- Entries provided:
—————

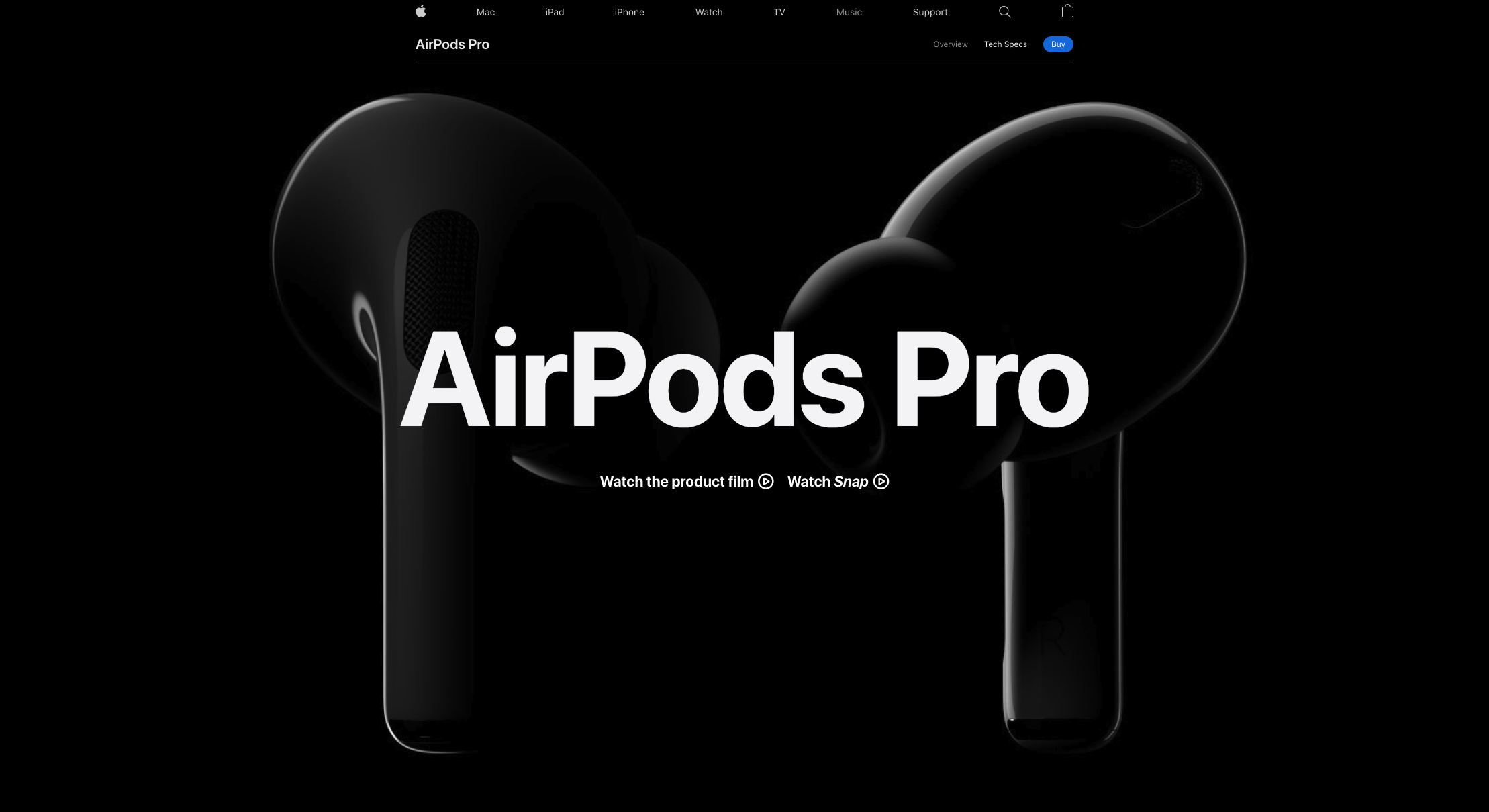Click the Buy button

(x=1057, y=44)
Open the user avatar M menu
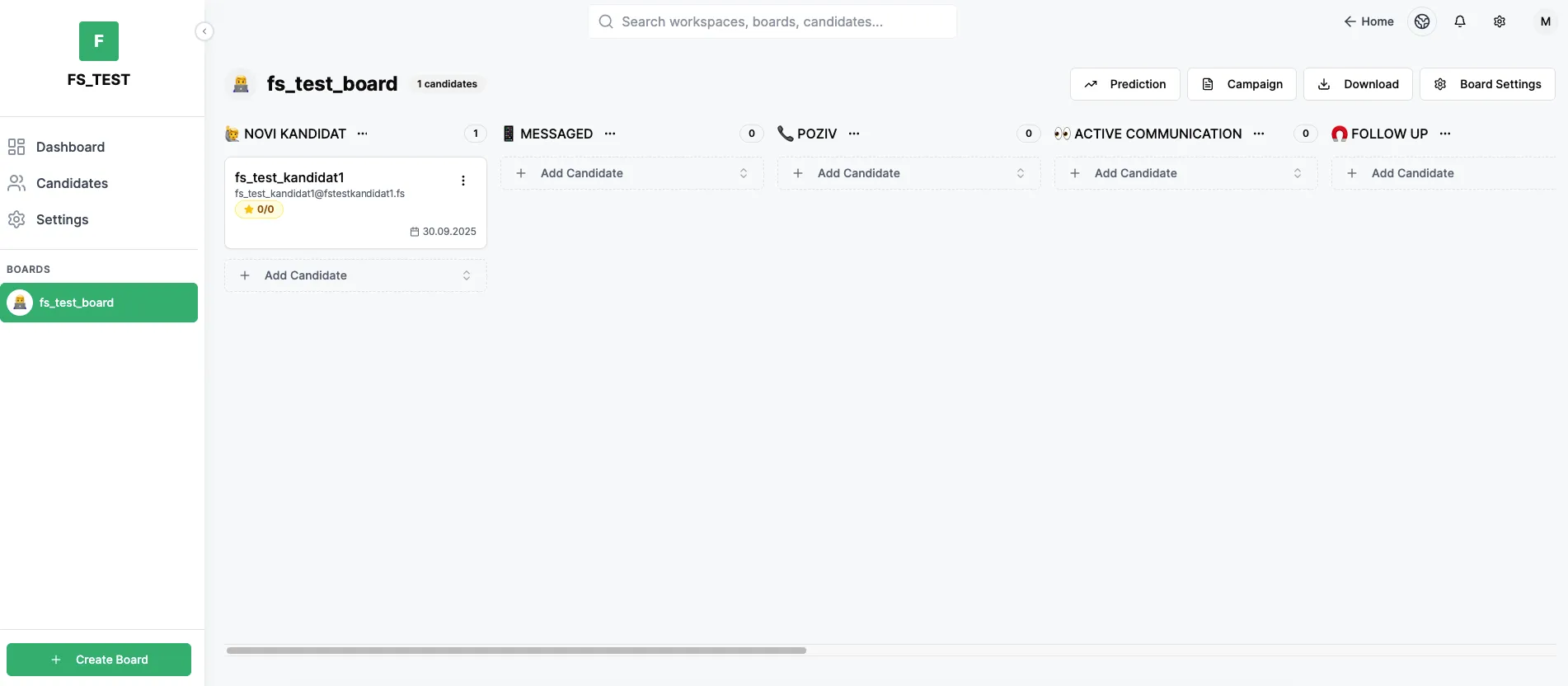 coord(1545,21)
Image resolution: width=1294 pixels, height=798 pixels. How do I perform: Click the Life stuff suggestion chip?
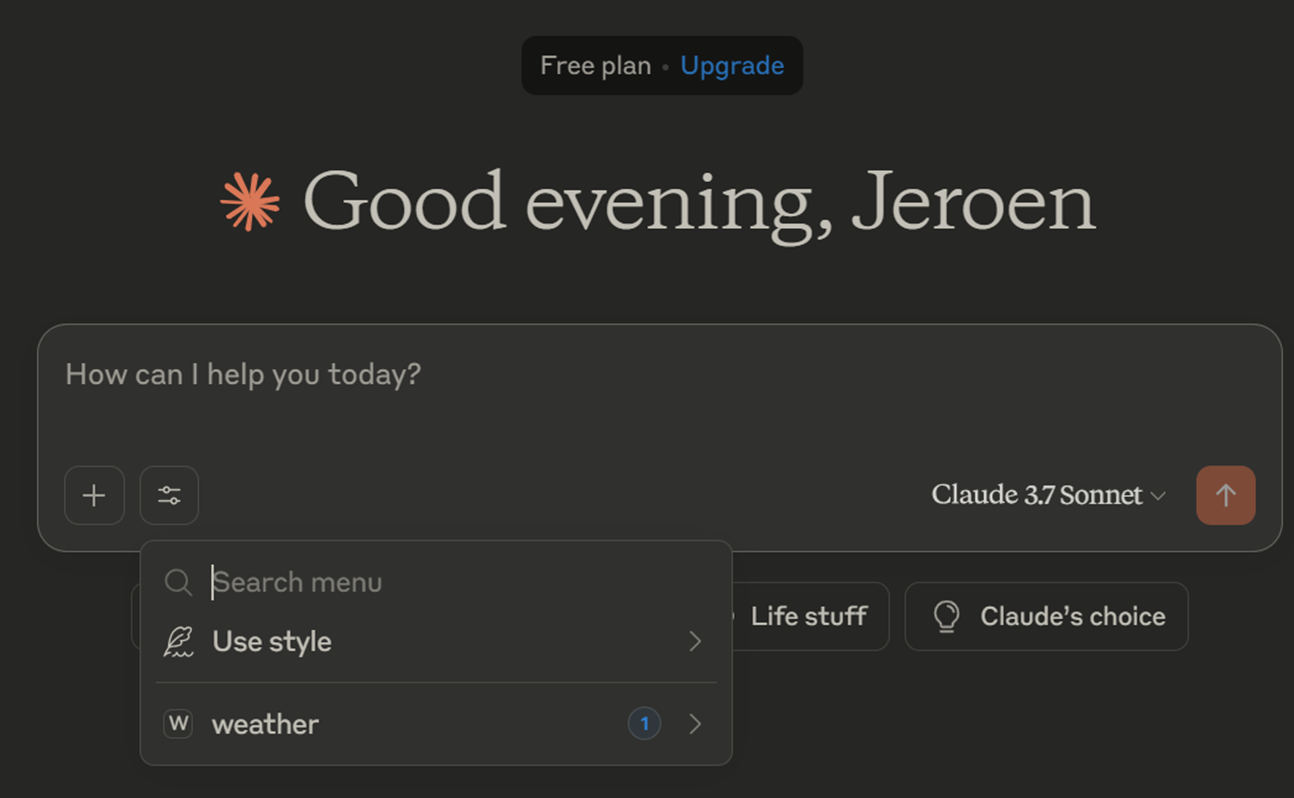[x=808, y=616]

—————

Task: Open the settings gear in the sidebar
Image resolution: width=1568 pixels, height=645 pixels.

—————

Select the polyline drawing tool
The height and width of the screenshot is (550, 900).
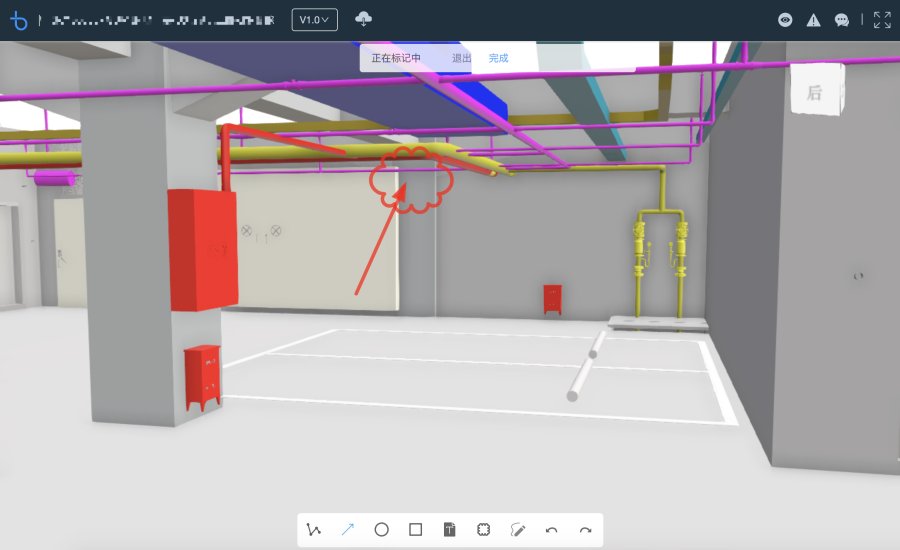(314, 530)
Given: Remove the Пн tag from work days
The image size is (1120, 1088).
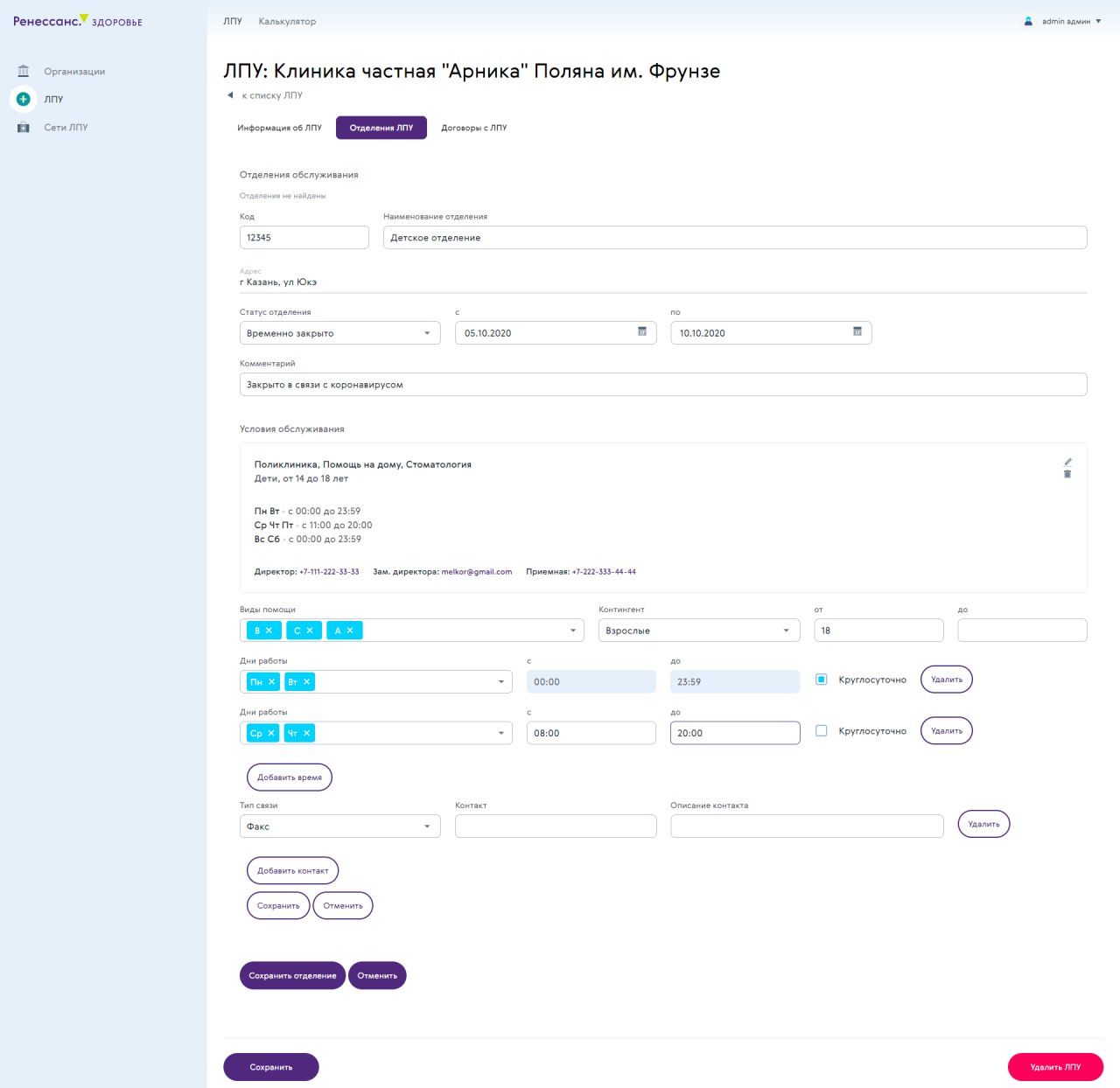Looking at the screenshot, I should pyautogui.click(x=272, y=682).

—————

- Aim of the task: An exact, complete copy of the lines above from the one with "Task: Open the settings gear in the sidebar" through the one with "Image resolution: width=1568" is the whole answer.

- Worked solution:
Task: Open the settings gear in the sidebar
Image resolution: width=1568 pixels, height=645 pixels.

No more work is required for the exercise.